Task instructions:
A. Answer these questions about the opinion column:
(i) Where does the writer throw coins each night?
(ii) Where did the writer leave an even bigger bag of coins three years ago?
(iii) What device does the writer imagine people pointing at each other to record transactions?
B. Copy the opinion column's passage starting with "It’s the sort" and going on through "the back burner.", replacing "bankers" with "accountants".

Excerpted passage:
——

- Opinion
- 05 Nov 08
With the arrival of tax return season, our columnist turns his thoughts to the question of how the government spends our money.
Every night, I empty my pockets. Coins get thrown in a bag under the bed, notes are left on a shelf; the notes get put back in my pockets the next morning. Result, over the years: a stagnant bag of metal, gathering dust, with that strange stale-sweat-and-copper smell.
I’m not sure what it says about me. I suspect Feng Shui folk would smile politely, but express grave concerns. All that redundant wealth festering in a heap in one’s home, a stagnation of resource and energy. It seems to be an unshakeable habit with me; three years ago I left an even bigger shopping bag of coins in my old flat in London, when I moved out; too heavy to bring with me, too much time to count and bag up and haul to the bank. Life is too short. Like leaving the washing up till I run out of clean plates, instead of doing it immediately after dinner. Like leaving my accounts to the last minute, instead of doing them weekly.
It’s the sort of approach that, in the end, weighs me down with guilt, the psychic “To Do” list of the soul. It’s not, in the long run, efficient, and by putting off the daily mundane tasks and chores, ignoring the reality principle, it eventually bites me in the bum. This is especially pertinent for me now, as I face my normally hideously cringe-making tax return weekend, that painful reckoning.
I viscerally object to being accountable to anyone, to open up my life for approval or disapproval. It seems that bankers have a similar instinct. However, I’m not minding anyone else’s money for them. If I go to the wall, I’m taking no one with me.
I tell myself about the two inevitables, death and taxes, and my resentment goes off the boil, but it’s still steaming noxiously on the back burner.
But, please note, it’s not the actual paying of taxes I object to; it’s the process of inspection, as a largely self-employed person. Perhaps in the not-too-distant future there could be an electronic means, by which every work-related financial transaction is automatically book-kept on the spot: expenses are categorized and claimed for, income is registered, and tax is paid. Perhaps we’ll do it with our mobile phones: just point them at each other, type in the transaction details and zap. No massive bill at the end, no scratching the head wondering what that grubby receipt was for from the September before last, no fierce auditor, real or imaginary, scorching you with shame.

——

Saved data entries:
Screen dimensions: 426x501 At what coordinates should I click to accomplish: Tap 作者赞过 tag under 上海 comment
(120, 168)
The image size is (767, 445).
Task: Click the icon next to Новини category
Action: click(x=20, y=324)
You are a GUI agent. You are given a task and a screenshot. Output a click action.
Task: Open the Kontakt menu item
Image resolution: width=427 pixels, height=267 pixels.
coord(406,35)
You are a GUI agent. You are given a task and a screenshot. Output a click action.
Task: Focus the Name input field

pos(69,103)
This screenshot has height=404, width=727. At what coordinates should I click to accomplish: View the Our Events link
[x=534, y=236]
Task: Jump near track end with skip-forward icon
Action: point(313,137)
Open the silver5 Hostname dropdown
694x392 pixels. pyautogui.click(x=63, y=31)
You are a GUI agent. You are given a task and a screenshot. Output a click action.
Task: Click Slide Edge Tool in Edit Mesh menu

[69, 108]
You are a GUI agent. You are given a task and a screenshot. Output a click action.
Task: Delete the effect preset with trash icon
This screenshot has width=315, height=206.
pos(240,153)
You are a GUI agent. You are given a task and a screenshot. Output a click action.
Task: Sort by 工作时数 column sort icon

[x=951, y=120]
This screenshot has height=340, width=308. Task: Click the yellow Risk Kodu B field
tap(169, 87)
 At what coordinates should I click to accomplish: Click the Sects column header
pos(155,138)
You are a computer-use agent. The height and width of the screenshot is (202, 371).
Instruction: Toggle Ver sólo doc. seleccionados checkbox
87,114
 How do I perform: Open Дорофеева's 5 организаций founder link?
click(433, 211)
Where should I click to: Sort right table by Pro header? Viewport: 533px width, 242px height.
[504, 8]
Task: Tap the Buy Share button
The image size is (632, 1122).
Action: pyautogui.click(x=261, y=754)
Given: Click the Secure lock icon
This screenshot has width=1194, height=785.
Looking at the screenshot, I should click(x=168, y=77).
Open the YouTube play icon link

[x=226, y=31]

——

Solutions to each task:
A.
(i) In a bag under the bed.
(ii) In the writer's old flat in London.
(iii) Their mobile phones.

B.
It’s the sort of approach that, in the end, weighs me down with guilt, the psychic “To Do” list of the soul. It’s not, in the long run, efficient, and by putting off the daily mundane tasks and chores, ignoring the reality principle, it eventually bites me in the bum. This is especially pertinent for me now, as I face my normally hideously cringe-making tax return weekend, that painful reckoning.
I viscerally object to being accountable to anyone, to open up my life for approval or disapproval. It seems that accountants have a similar instinct. However, I’m not minding anyone else’s money for them. If I go to the wall, I’m taking no one with me.
I tell myself about the two inevitables, death and taxes, and my resentment goes off the boil, but it’s still steaming noxiously on the back burner.